Several miles passed without a word. Travis stared to his right, at nothing but the darkness, and lightly tapped his cane with his fingertips. He had shown no signs of severe headaches for at least an hour. Keith glanced at the speedometer and realized he was doing eighty, ten over, enough for a ticket anywhere in Kansas. He slowed down and, to keep his mind going, played out the scene in which a state trooper pulled him over, checked his ID, checked Boyette’s, then called for backup.
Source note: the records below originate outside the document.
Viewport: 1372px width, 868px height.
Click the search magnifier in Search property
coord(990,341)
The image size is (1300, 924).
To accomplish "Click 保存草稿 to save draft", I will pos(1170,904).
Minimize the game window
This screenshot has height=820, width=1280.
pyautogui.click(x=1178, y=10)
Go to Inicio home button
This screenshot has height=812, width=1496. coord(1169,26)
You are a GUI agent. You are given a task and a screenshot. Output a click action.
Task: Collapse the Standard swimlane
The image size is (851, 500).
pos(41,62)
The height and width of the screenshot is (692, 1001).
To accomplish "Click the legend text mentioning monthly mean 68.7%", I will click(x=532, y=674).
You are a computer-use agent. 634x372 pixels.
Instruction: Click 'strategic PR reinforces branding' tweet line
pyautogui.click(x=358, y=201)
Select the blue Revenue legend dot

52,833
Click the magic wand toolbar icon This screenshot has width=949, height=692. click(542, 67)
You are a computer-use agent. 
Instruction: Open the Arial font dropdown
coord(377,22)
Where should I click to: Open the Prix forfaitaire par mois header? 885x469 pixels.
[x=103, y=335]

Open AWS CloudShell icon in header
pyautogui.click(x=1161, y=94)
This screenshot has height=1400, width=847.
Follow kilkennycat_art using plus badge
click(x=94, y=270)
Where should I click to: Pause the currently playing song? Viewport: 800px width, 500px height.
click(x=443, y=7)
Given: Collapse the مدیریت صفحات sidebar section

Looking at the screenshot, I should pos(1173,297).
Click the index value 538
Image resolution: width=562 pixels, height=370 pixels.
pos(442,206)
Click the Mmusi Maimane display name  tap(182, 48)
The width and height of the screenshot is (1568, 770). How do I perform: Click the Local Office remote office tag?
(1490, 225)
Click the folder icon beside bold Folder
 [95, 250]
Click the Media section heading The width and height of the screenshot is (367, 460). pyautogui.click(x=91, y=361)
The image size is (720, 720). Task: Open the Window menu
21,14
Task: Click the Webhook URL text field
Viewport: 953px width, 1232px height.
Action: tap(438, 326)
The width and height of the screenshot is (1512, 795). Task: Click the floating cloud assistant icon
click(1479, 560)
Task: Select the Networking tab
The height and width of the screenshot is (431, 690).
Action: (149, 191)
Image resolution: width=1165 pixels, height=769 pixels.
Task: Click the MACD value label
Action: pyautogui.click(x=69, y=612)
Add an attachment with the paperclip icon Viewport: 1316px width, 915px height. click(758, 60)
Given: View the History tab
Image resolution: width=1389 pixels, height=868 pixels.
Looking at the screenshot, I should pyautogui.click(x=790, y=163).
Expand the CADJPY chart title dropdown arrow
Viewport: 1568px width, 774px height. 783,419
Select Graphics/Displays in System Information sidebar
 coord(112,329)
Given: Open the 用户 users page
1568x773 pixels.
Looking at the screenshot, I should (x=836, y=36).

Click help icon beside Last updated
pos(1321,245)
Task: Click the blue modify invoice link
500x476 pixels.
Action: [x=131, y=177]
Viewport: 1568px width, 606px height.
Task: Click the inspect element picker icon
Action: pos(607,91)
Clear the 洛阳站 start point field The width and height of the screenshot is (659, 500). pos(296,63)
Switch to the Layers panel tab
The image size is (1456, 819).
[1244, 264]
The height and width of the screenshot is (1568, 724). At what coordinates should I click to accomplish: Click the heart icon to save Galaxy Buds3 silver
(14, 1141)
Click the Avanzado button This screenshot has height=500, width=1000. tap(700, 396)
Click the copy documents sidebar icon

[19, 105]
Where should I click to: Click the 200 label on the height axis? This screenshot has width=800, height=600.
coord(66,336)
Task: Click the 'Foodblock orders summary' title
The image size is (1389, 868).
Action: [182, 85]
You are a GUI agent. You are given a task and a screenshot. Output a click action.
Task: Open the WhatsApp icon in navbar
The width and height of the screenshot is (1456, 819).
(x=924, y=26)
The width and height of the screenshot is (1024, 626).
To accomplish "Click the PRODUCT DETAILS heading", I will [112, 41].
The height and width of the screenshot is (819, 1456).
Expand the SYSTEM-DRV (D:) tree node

A fleeing felon. A wayward Lutheran minister aiding the fleeing felon. Blue lights all over the road. Handcuffs. A night in jail, maybe in the same cell with his friend, a man who wouldn’t be the least bit bothered by another night behind bars. What would Keith tell his boys?

He began to nod again. There was a phone call he had to make, and there was no good time to make it. The call was guaranteed to engage his mind at such a level that sleep would be forgotten momentarily. He removed his cell phone from his pocket and speed-dialed Matthew Burns. It was almost 2:00 a.m. Evidently, Matthew was a sound sleeper. It took eight rings to rouse him.

“This better be good,” he growled.

“Good morning, Matthew. Sleep well?”

“Fine, Father. Why the hell are you calling me?”